**Data shown**
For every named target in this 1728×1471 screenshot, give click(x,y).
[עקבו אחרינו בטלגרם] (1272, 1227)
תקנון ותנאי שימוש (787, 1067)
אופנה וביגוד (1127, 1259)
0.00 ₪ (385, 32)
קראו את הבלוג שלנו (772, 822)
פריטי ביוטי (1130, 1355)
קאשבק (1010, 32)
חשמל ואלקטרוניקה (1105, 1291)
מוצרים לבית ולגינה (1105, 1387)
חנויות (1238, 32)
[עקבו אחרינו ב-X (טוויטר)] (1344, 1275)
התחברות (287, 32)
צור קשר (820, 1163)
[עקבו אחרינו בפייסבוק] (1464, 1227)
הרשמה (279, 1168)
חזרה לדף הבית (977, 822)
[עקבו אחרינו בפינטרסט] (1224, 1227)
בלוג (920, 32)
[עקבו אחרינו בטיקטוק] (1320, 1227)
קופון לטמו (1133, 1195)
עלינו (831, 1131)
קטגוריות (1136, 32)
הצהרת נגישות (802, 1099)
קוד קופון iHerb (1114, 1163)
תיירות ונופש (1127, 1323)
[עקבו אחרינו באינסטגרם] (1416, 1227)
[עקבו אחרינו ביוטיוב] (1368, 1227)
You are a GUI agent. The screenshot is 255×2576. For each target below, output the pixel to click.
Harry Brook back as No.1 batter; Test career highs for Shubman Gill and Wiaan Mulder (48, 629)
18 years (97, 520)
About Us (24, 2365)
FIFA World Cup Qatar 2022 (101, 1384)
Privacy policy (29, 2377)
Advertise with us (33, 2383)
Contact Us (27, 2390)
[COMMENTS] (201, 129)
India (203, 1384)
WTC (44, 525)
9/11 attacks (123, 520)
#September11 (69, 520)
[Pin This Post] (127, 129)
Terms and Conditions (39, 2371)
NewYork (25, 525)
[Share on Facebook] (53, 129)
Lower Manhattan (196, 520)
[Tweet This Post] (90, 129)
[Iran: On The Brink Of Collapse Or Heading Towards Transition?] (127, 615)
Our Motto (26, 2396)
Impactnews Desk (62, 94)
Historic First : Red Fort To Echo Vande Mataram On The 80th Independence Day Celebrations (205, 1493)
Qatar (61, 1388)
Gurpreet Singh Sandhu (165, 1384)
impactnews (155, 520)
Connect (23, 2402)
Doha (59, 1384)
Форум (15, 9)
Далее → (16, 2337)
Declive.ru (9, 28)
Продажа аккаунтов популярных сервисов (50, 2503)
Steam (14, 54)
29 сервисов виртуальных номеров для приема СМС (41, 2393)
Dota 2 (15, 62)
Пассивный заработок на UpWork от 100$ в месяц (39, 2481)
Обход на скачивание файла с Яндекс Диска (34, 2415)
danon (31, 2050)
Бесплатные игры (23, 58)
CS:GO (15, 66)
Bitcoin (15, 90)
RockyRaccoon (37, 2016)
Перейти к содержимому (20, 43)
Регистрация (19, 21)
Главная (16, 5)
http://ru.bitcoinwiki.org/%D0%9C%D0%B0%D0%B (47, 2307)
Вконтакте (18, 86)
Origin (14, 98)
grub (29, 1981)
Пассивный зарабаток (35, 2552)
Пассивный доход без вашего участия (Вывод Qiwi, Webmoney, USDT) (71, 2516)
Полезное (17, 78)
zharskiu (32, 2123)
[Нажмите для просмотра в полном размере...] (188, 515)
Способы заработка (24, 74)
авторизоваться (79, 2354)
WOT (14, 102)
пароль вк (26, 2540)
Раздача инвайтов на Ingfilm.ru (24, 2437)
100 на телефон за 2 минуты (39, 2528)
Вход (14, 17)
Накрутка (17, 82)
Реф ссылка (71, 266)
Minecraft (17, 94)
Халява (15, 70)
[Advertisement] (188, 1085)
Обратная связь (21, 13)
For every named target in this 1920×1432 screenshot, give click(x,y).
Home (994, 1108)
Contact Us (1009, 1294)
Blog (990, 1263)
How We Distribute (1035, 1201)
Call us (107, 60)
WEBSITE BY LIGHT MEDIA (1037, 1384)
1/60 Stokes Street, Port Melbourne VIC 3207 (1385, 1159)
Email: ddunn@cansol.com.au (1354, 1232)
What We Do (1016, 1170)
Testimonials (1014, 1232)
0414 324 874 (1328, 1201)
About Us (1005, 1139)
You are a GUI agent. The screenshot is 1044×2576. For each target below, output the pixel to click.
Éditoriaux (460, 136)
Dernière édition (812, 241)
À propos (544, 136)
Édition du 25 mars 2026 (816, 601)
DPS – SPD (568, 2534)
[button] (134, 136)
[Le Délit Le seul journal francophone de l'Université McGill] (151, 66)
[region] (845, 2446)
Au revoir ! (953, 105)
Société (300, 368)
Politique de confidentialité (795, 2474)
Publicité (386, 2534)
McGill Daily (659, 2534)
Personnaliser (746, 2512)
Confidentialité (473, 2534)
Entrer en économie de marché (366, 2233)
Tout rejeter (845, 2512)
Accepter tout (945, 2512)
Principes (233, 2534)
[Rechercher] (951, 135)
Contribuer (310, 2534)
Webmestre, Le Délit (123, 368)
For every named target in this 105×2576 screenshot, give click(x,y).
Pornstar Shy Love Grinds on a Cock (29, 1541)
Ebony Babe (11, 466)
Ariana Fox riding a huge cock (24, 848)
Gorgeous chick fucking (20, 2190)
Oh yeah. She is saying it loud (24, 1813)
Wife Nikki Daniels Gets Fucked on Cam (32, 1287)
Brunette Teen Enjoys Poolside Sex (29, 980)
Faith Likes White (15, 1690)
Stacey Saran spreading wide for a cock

**Your task**
Retype the data shown above so that each line matches the original.

**Task answer**
For every named target in this 1728×1471 screenshot, give click(x,y).
[עקבו אחרינו בטלגרם] (1272, 1227)
תקנון ותנאי שימוש (787, 1067)
אופנה וביגוד (1127, 1259)
0.00 ₪ (385, 32)
קראו את הבלוג שלנו (772, 822)
פריטי ביוטי (1130, 1355)
קאשבק (1010, 32)
חשמל ואלקטרוניקה (1105, 1291)
מוצרים לבית ולגינה (1105, 1387)
חנויות (1238, 32)
[עקבו אחרינו ב-X (טוויטר)] (1344, 1275)
התחברות (287, 32)
צור קשר (820, 1163)
[עקבו אחרינו בפייסבוק] (1464, 1227)
הרשמה (279, 1168)
חזרה לדף הבית (977, 822)
[עקבו אחרינו בפינטרסט] (1224, 1227)
בלוג (920, 32)
[עקבו אחרינו בטיקטוק] (1320, 1227)
קופון לטמו (1133, 1195)
עלינו (831, 1131)
קטגוריות (1136, 32)
הצהרת נגישות (802, 1099)
קוד קופון iHerb (1114, 1163)
תיירות ונופש (1127, 1323)
[עקבו אחרינו באינסטגרם] (1416, 1227)
[עקבו אחרינו ביוטיוב] (1368, 1227)
You are a GUI agent. The screenshot is 255×2576. For each target below, output the pixel to click.
Harry Brook back as No.1 batter; Test career highs for Shubman Gill and Wiaan Mulder (48, 629)
18 years (97, 520)
About Us (24, 2365)
FIFA World Cup Qatar 2022 (101, 1384)
Privacy policy (29, 2377)
Advertise with us (33, 2383)
Contact Us (27, 2390)
[COMMENTS] (201, 129)
India (203, 1384)
WTC (44, 525)
9/11 attacks (123, 520)
#September11 (69, 520)
[Pin This Post] (127, 129)
Terms and Conditions (39, 2371)
NewYork (25, 525)
[Share on Facebook] (53, 129)
Lower Manhattan (196, 520)
[Tweet This Post] (90, 129)
[Iran: On The Brink Of Collapse Or Heading Towards Transition?] (127, 615)
Our Motto (26, 2396)
Impactnews Desk (62, 94)
Historic First : Red Fort To Echo Vande Mataram On The 80th Independence Day Celebrations (205, 1493)
Qatar (61, 1388)
Gurpreet Singh Sandhu (165, 1384)
impactnews (155, 520)
Connect (23, 2402)
Doha (59, 1384)
Форум (15, 9)
Далее → (16, 2337)
Declive.ru (9, 28)
Продажа аккаунтов популярных сервисов (50, 2503)
Steam (14, 54)
29 сервисов виртуальных номеров для приема СМС (41, 2393)
Dota 2 (15, 62)
Пассивный заработок на UpWork от 100$ в месяц (39, 2481)
Обход на скачивание файла с Яндекс Диска (34, 2415)
danon (31, 2050)
Бесплатные игры (23, 58)
CS:GO (15, 66)
Bitcoin (15, 90)
RockyRaccoon (37, 2016)
Перейти к содержимому (20, 43)
Регистрация (19, 21)
Главная (16, 5)
http://ru.bitcoinwiki.org/%D0%9C%D0%B0%D0%B (47, 2307)
Вконтакте (18, 86)
Origin (14, 98)
grub (29, 1981)
Пассивный зарабаток (35, 2552)
Пассивный доход без вашего участия (Вывод Qiwi, Webmoney, USDT) (71, 2516)
Полезное (17, 78)
zharskiu (32, 2123)
[Нажмите для просмотра в полном размере...] (188, 515)
Способы заработка (24, 74)
авторизоваться (79, 2354)
WOT (14, 102)
пароль вк (26, 2540)
Раздача инвайтов на Ingfilm.ru (24, 2437)
100 на телефон за 2 минуты (39, 2528)
Вход (14, 17)
Накрутка (17, 82)
Реф ссылка (71, 266)
Minecraft (17, 94)
Халява (15, 70)
[Advertisement] (188, 1085)
Обратная связь (21, 13)
For every named target in this 1920×1432 screenshot, give click(x,y).
Home (994, 1108)
Contact Us (1009, 1294)
Blog (990, 1263)
How We Distribute (1035, 1201)
Call us (107, 60)
WEBSITE BY LIGHT MEDIA (1037, 1384)
1/60 Stokes Street, Port Melbourne VIC 3207 (1385, 1159)
Email: ddunn@cansol.com.au (1354, 1232)
What We Do (1016, 1170)
Testimonials (1014, 1232)
0414 324 874 (1328, 1201)
About Us (1005, 1139)
You are a GUI agent. The screenshot is 1044×2576. For each target below, output the pixel to click.
Éditoriaux (460, 136)
Dernière édition (812, 241)
À propos (544, 136)
Édition du 25 mars 2026 (816, 601)
DPS – SPD (568, 2534)
[button] (134, 136)
[Le Délit Le seul journal francophone de l'Université McGill] (151, 66)
[region] (845, 2446)
Au revoir ! (953, 105)
Société (300, 368)
Politique de confidentialité (795, 2474)
Publicité (386, 2534)
McGill Daily (659, 2534)
Personnaliser (746, 2512)
Confidentialité (473, 2534)
Entrer en économie de marché (366, 2233)
Tout rejeter (845, 2512)
Accepter tout (945, 2512)
Principes (233, 2534)
[Rechercher] (951, 135)
Contribuer (310, 2534)
Webmestre, Le Délit (123, 368)
For every named target in this 105×2576 screenshot, give click(x,y).
Pornstar Shy Love Grinds on a Cock (29, 1541)
Ebony Babe (11, 466)
Ariana Fox riding a huge cock (24, 848)
Gorgeous chick fucking (20, 2190)
Oh yeah. She is saying it loud (24, 1813)
Wife Nikki Daniels Gets Fucked on Cam (32, 1287)
Brunette Teen Enjoys Poolside Sex (29, 980)
Faith Likes White (15, 1690)
Stacey Saran spreading wide for a cock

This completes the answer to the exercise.